WASHINGTON – Dr. Peter Beilenson, the former Baltimore Health Commissioner, has outpaced Democratic opponents in the race for Maryland’s 3rd Congressional District by raising $235,000 so far, about $88,000 more than his closest rival.
At least six Democrats are jostling for the seat held by Rep. Ben Cardin, D-Baltimore, who is running to replace U.S. Sen. Paul Sarbanes, D-Md., who retires next year.
Four 3rd District candidates, including Sarbanes’ son, John, raised more than $100,000 in the third quarter of this year, which ran from July 1 to Sept. 30, according to Federal Election Commission filings. Beilenson posted the most cash on hand, $170,000.
“To have four candidates with six-figure totals is, I think, an indication of a pretty high level of interest in the race across the board,” said William Galston, director of the Institute for Philosophy and Public Policy at the University of Maryland.
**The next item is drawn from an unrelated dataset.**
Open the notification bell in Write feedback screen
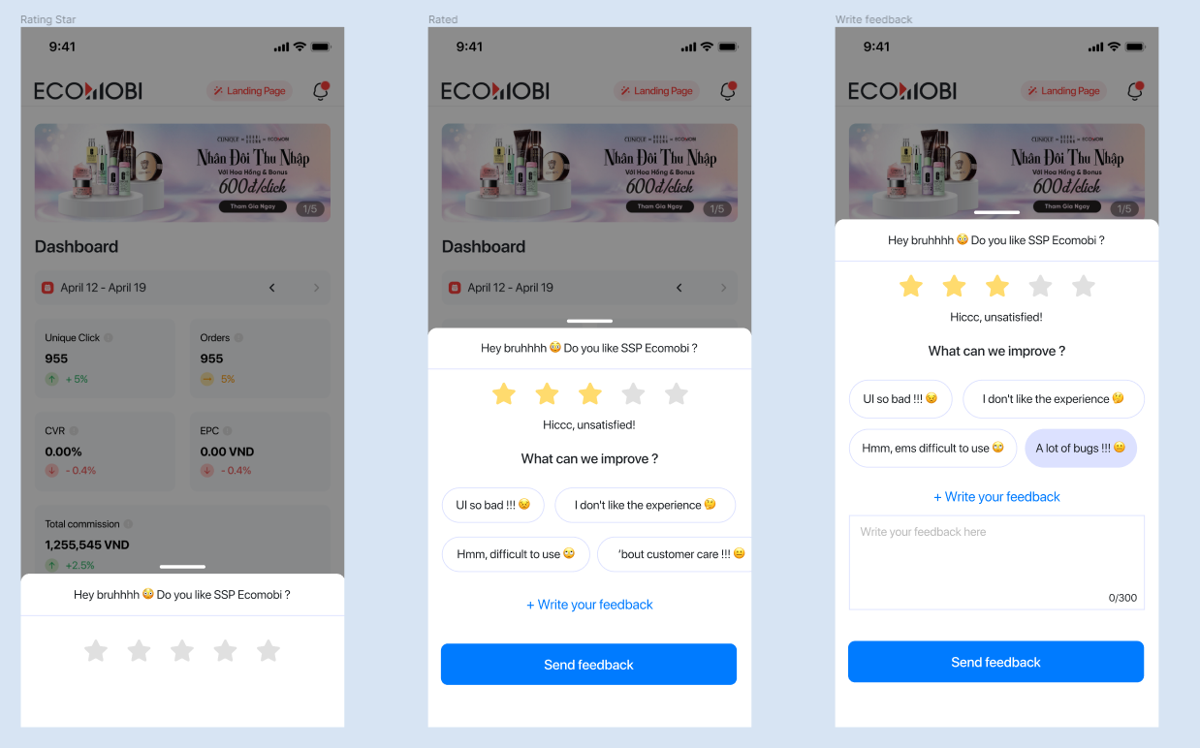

Sen. Paula Hollinger, D-Baltimore County, who announced her candidacy in July, ranks second in fund-raising with $147,000. Oz Bengur, Maryland Democratic Party treasurer and an investment banker from Rodgers Forge, and John Sarbanes, a Baltimore lawyer, raised $104,000 and $102,000, respectively.
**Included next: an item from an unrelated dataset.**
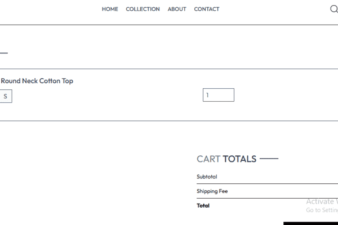Click the S size box
This screenshot has width=338, height=225.
pos(6,96)
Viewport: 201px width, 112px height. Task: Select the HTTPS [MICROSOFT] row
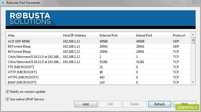pyautogui.click(x=98, y=77)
All attributed Beilenson’s fund-raising lead to his campaign’s early start in June. Bengur announced his candidacy Oct. 5 and Sarbanes will formally announce Oct. 26.
The field continues to be in flux. Delegate Jon Cardin, D-Baltimore County, will not run, he told Capital News Service. The congressman’s nephew was often mentioned as a possible contender.
Jon Cardin had “very, very seriously” considered joining the race but had instead decided to “stay put” for the benefit of his constituents and the state, he said. He said he will make an official statement soon.
Kevin O’Keeffe, a former senior aide to Anne Arundel County Executive Janet Owens, will file his candidacy next week, O’Keeffe said.
Candidate Bill Burlison, an Anne Arundel County Council member, did not make fund-raising figures available. Candidates are only required to file a statement of candidacy and financial disclosure reports with the FEC if they raise more than $5,000.
Although far from “eye-popping,” the numbers indicate Democrats are in for “a pretty hotly contested nomination,” Galston said.
Blair Lee, a political columnist for the Gazette newspapers, said that while the numbers are not remarkable, achieving them more than 10 months before the primary certainly is.
“This whole race has taken off much too early,” Lee said.
Delegate Neil Quinter, D-Howard, has already dropped out of the race, Lee said. Quinter, who raised $27,000 in the third quarter for a total of $54,000, could not be reached for comment.
The battle for the Democratic nomination typically determines the winner in the general election, political analysts agreed.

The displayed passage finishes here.